IMLebanon

Extension session set for Nov. 5

 

BEIRUT: Lawmakers will meet next week to vote on the extension of Parliament’s mandate for more than two years, despite opposition by the country’s major Christian parties.

Speaker Nabih Berri, meanwhile, warned that the session would not be held unless some of the key Christian blocs participated in the vote on the extension of Parliament’s term.

Berri Thursday scheduled a legislative session for Nov. 5 “to discuss and approve draft laws listed on the agenda, including an urgent draft law to extend Parliament’s current mandate, which expires on Nov. 20, 2014, to June 20, 2017,” according to a statement from Berri’s office.

During the parliamentary session, likely to be boycotted by the Kataeb Party MPs who oppose the extension, lawmakers would debate and endorse a draft proposal presented by Zahle MP Nicolas Fattoush that calls for the extension of Parliament’s term for two years and seven months.

Berri, according to visitors, said next Wednesday’s session would discuss a raft of draft laws, the most important of which are two bills that call for “a technical extension through the suspension of an electoral law deadline for a limited period and a long-term extension” of Parliament’s term.

“Constitutional partnership is not represented only in attending [Wednesday’s] session, because a quorum is already secured.

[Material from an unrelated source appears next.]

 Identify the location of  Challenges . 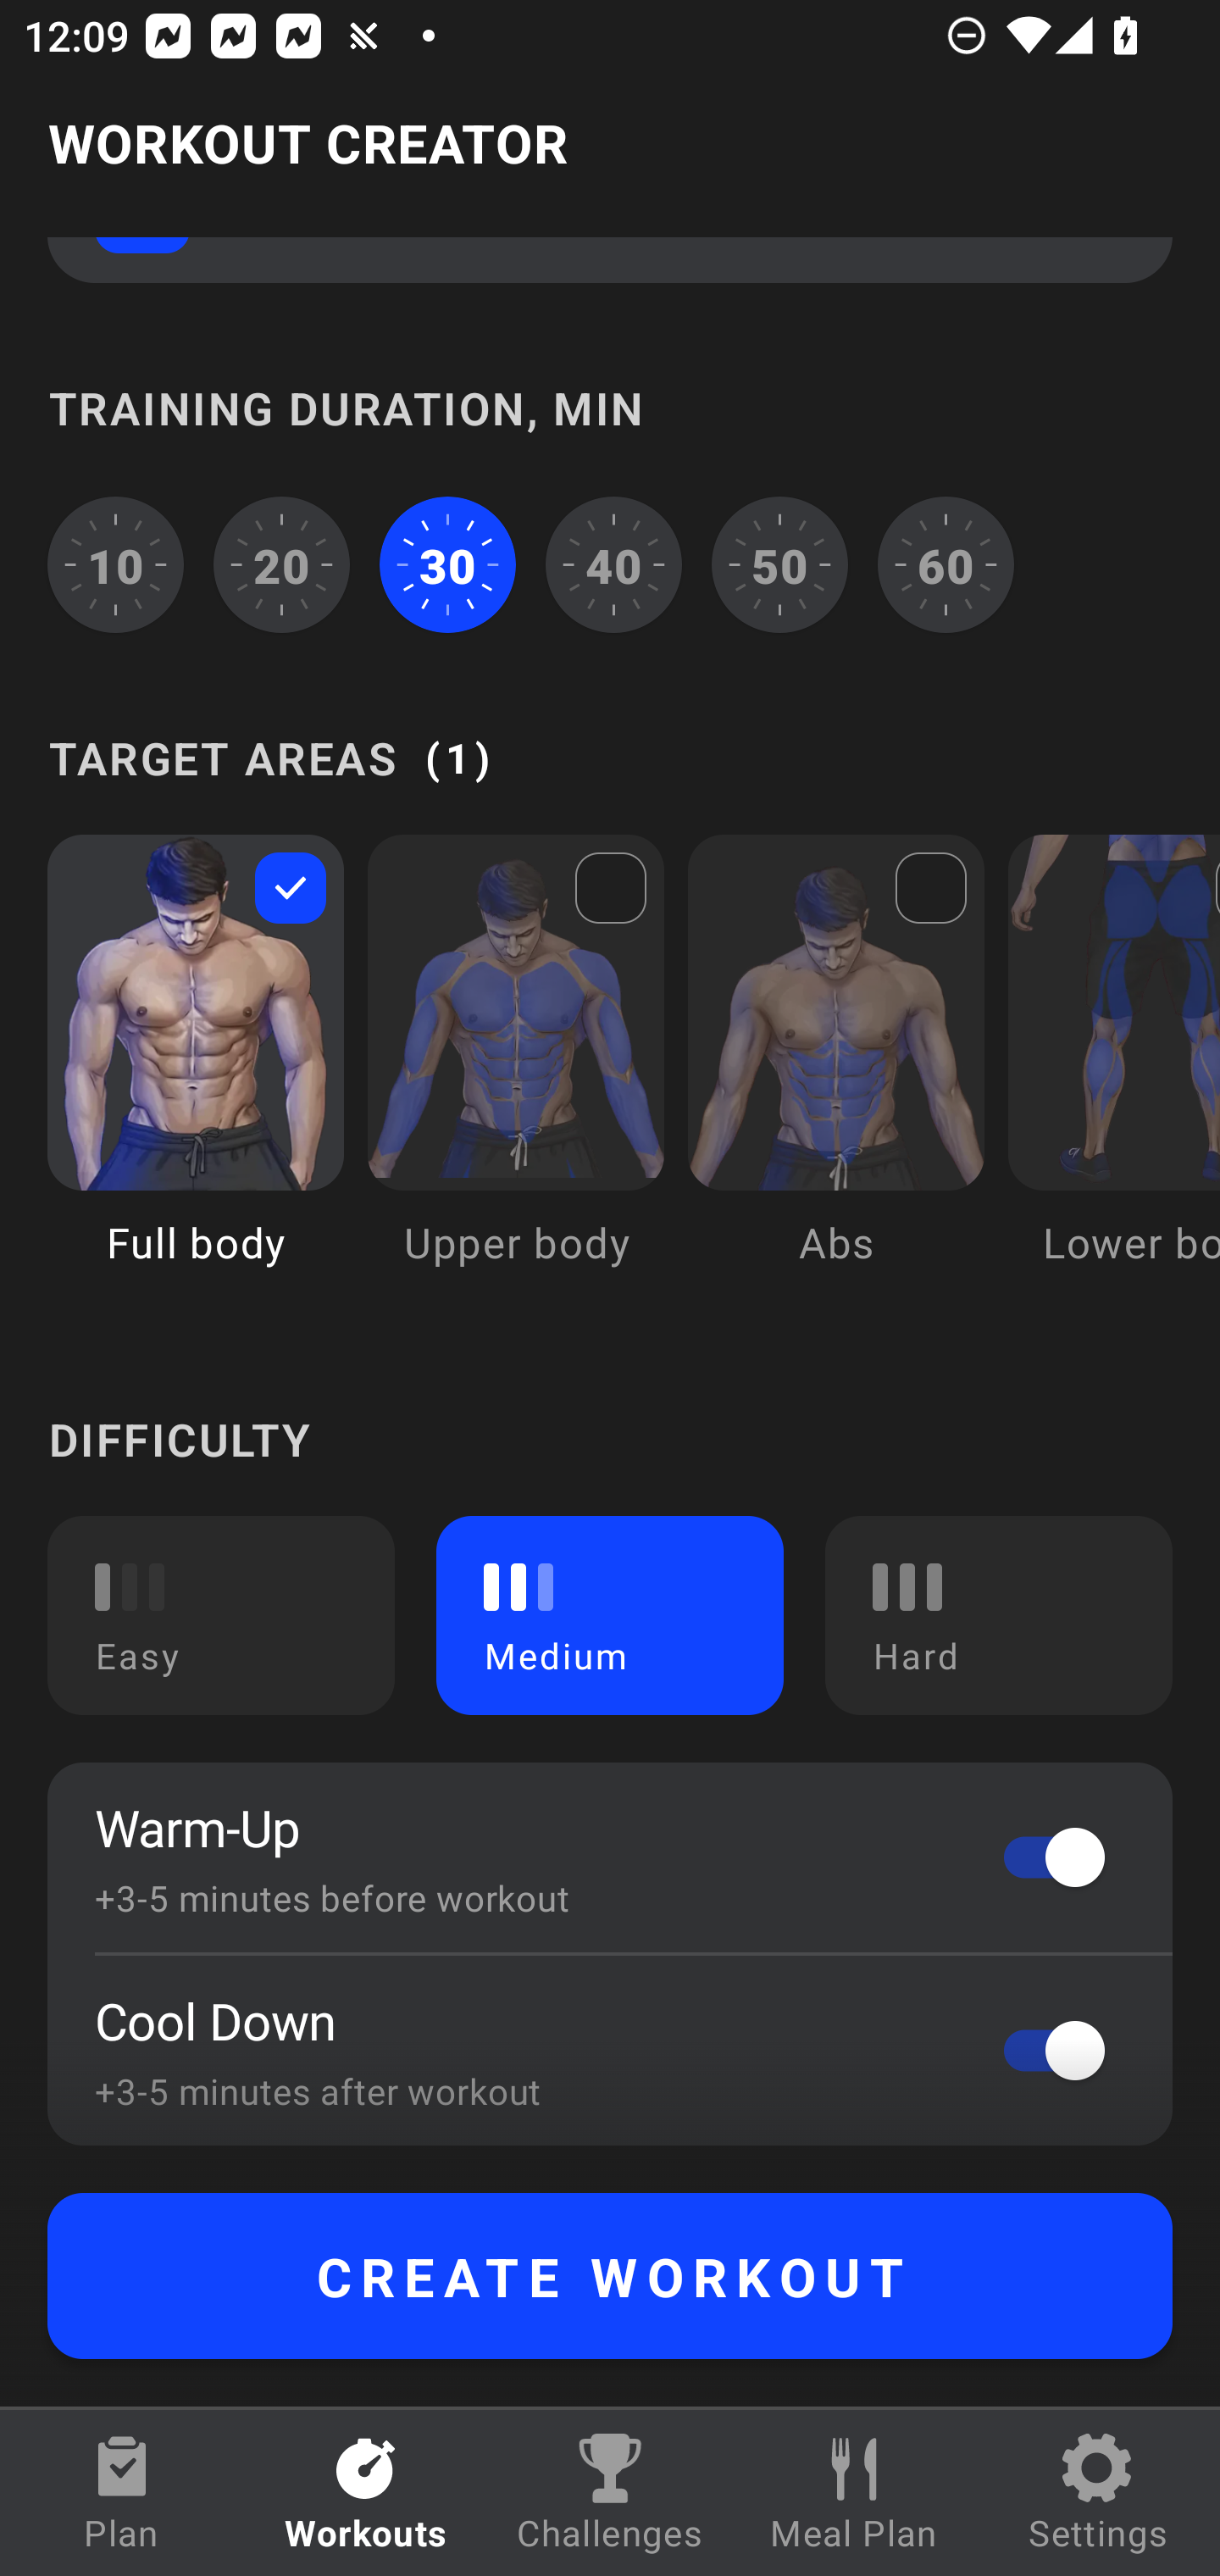
(610, 2493).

Constitutional partnership is participation in decision-making and consequently, the constitutionality of the session depends on Christian participation in voting on the draft proposal to extend Parliament’s mandate,” Berri was quoted as saying by visitors.

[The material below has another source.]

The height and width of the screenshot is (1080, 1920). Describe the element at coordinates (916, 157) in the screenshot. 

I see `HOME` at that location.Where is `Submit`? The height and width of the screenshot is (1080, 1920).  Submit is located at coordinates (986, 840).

He warned that if major Christian blocs representing what he termed the “Christian nerve” – namely MP Michel Aoun’s Change and Reform bloc, the Lebanese Forces bloc, the Kataeb Party bloc and MP Sleiman Frangieh’s bloc – did not attend, the session would not be held.

“If the Christian nerve is not present in the session during the voting, the session will be in jeopardy and I will speak out then,” Berri said.

The major Christian parties, Aoun’s Free Patriotic Movement, the Kataeb Party and the LF, have spoken out against the extension, but it is unlikely that their members will boycott the session.

MP Salim Salhab, from Aoun’s bloc, told the Central News Agency that the bloc would decide at its weekly meeting next Tuesday on whether it would attend the session and vote against the extension bill, or not attend the session at all.

Meanwhile, the Cabinet declared Tripoli’s Bab al-Tabbaneh neighborhood a “disaster-stricken area” following the weekend clashes and allocated $20 million in compensation and reconstruction projects.

“The Cabinet allocated LL30 billion ($20 million) for immediate compensation of citizens and for rehabilitation of damaged neighborhoods,” Information Minister Ramzi Joreige told reporters after an eight-hour session chaired by Prime Minister Tammam Salam.

The Cabinet tasked the Council of Development and Reconstruction to prepare criteria to call for new tenders to organize street cleaning in Beirut and Mount Lebanon.

“[The Cabinet also tasked the council] with administering tenders to produce energy from gas emanating from the Naameh landfill and produce energy,” Joreige said.

Sources following up on the Cabinet session said the Cabinet had allocated around LL700 billion to pay public sector salaries, after months of dispute among various groups.

After the Cabinet session, Salam met with a delegation from the families of the kidnapped servicemen.